From mboxrd@z Thu Jan  1 00:00:00 1970
From: Daniel Borkmann <dborkman@redhat.com>
Subject: Re: [PATCH net-next] net: dummy: make use of multi-queues
Date: Thu, 27 Mar 2014 10:48:36 +0100
Message-ID: <5333F3F4.3040708@redhat.com>
References: <1395880676-4472-1-git-send-email-dborkman@redhat.com> <1395888662.12610.278.camel@edumazet-glaptop2.roam.corp.google.com>
Mime-Version: 1.0
Content-Type: text/plain; charset=UTF-8; format=flowed
Content-Transfer-Encoding: 7bit
Cc: davem@davemloft.net, netdev@vger.kernel.org,
	Jesper Dangaard Brouer <brouer@redhat.com>
To: Eric Dumazet <eric.dumazet@gmail.com>
Return-path: <netdev-owner@vger.kernel.org>
Received: from mx1.redhat.com ([209.132.183.28]:35608 "EHLO mx1.redhat.com"
	rhost-flags-OK-OK-OK-OK) by vger.kernel.org with ESMTP
	id S1753834AbaC0Jsm (ORCPT <rfc822;netdev@vger.kernel.org>);
	Thu, 27 Mar 2014 05:48:42 -0400
In-Reply-To: <1395888662.12610.278.camel@edumazet-glaptop2.roam.corp.google.com>
Sender: netdev-owner@vger.kernel.org
List-ID: <netdev.vger.kernel.org>

On 03/27/2014 03:51 AM, Eric Dumazet wrote:
> On Thu, 2014-03-27 at 01:37 +0100, Daniel Borkmann wrote:
>> Quite often it can be useful to just use the dummy device as a blackhole
>> sink for skbs, e.g. for packet sockets or pktgen tests. Therefore, make
>> use of multiqueues, so that we can simulate for that. trafgen mmap/TX_RING
>> example against dummy device with config foo: { fill(0xff, 64) } results
>> in the following performance improvements on an ordinary Core i7/2.80GHz
>> as we don't need to take a single queue/lock anymore:
>>
>> Before:
>>
>>   Performance counter stats for 'trafgen -i foo -o du0 -n100000000' (10 runs):
>>
>>     160,975,944,159 instructions:k            #    0.55  insns per cycle          ( +-  0.09% )
>>     293,319,390,278 cycles:k                  #    0.000 GHz                      ( +-  0.35% )

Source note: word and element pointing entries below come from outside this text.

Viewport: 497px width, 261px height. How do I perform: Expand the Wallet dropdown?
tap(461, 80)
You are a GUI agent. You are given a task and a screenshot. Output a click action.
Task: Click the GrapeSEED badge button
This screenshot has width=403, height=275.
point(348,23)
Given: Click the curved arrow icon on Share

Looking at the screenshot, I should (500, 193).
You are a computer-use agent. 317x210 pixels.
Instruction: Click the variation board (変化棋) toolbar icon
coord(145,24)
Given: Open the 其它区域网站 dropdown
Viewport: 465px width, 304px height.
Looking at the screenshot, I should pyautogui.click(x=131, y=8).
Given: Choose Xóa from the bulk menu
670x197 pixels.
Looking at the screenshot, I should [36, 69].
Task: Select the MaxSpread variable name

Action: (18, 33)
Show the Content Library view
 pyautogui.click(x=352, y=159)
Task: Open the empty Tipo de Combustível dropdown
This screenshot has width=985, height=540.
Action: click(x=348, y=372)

>>         192,501,104 branch-misses:k                                               ( +-  1.63% )
>>                 831 context-switches:k                                            ( +-  9.18% )
>>                   7 cpu-migrations:k                                              ( +-  7.40% )

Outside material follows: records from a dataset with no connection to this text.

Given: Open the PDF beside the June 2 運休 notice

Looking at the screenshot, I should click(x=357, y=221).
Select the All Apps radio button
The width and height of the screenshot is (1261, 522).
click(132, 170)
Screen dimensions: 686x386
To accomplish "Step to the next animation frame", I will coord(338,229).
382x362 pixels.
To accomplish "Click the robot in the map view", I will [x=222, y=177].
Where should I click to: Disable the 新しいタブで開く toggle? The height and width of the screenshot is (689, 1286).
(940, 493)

>>              69,382 cache-misses:k            #    0.010 % of all cache refs      ( +-  2.18% )
>>         671,552,021 cache-references:k                                            ( +-  1.29% )
>>
>>        22.856401569 seconds time elapsed                                          ( +-  0.33% )
>>
>> After:
>>
>>   Performance counter stats for 'trafgen -i foo -o du0 -n100000000' (10 runs):
>>
>>     138,669,108,882 instructions:k            #    0.92  insns per cycle          ( +-  0.02% )

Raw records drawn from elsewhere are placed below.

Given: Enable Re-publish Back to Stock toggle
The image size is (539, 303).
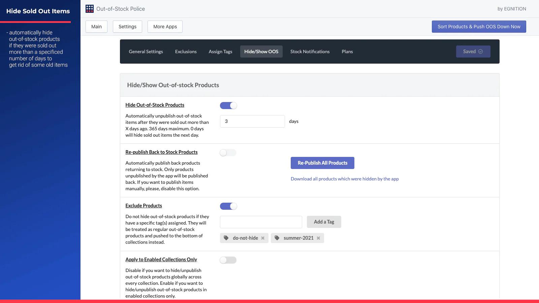Looking at the screenshot, I should pyautogui.click(x=228, y=153).
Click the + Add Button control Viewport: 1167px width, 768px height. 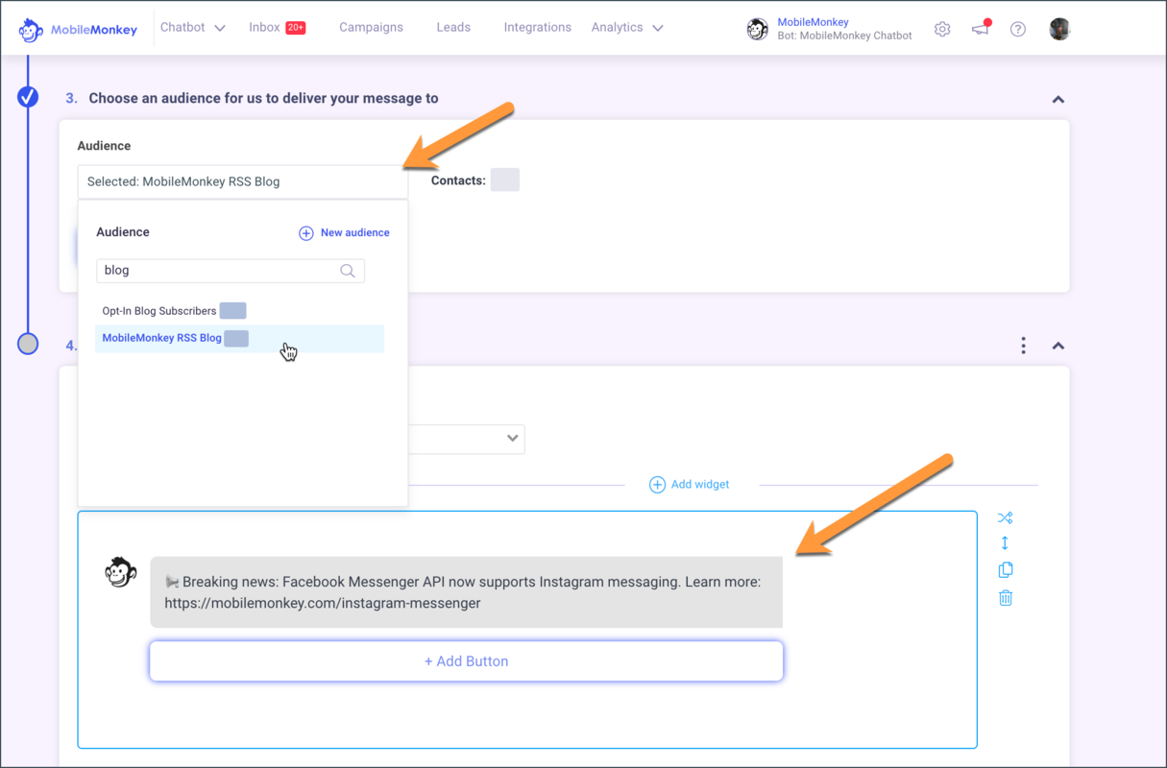coord(466,660)

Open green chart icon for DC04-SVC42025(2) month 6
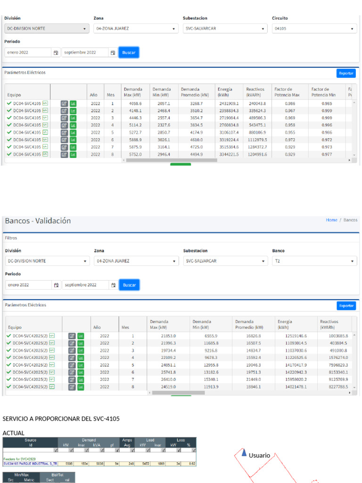point(81,373)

>>     151,222,621,155 cycles:k                  #    0.000 GHz                      ( +-  0.11% )
>>          57,667,395 branch-misses:k                                               ( +-  6.15% )
>>                 400 context-switches:k                                            ( +-  2.73% )
>>                   6 cpu-migrations:k                                              ( +-  7.51% )
>>              67,414 cache-misses:k            #    0.075 % of all cache refs      ( +-  1.64% )
>>          90,479,875 cache-references:k                                            ( +-  0.75% )
>>
>>        12.080331543 seconds time elapsed                                          ( +-  0.13% )
>
>
>
> Its a LLTX device, so it looks there is no bottleneck in this driver,
> but in the caller ;)

Ohh, I see the issue, thanks for pointing this out Eric.

I'll fix this up differently. ;-)

> If you need many channels, you can setup as many dummy devices you want.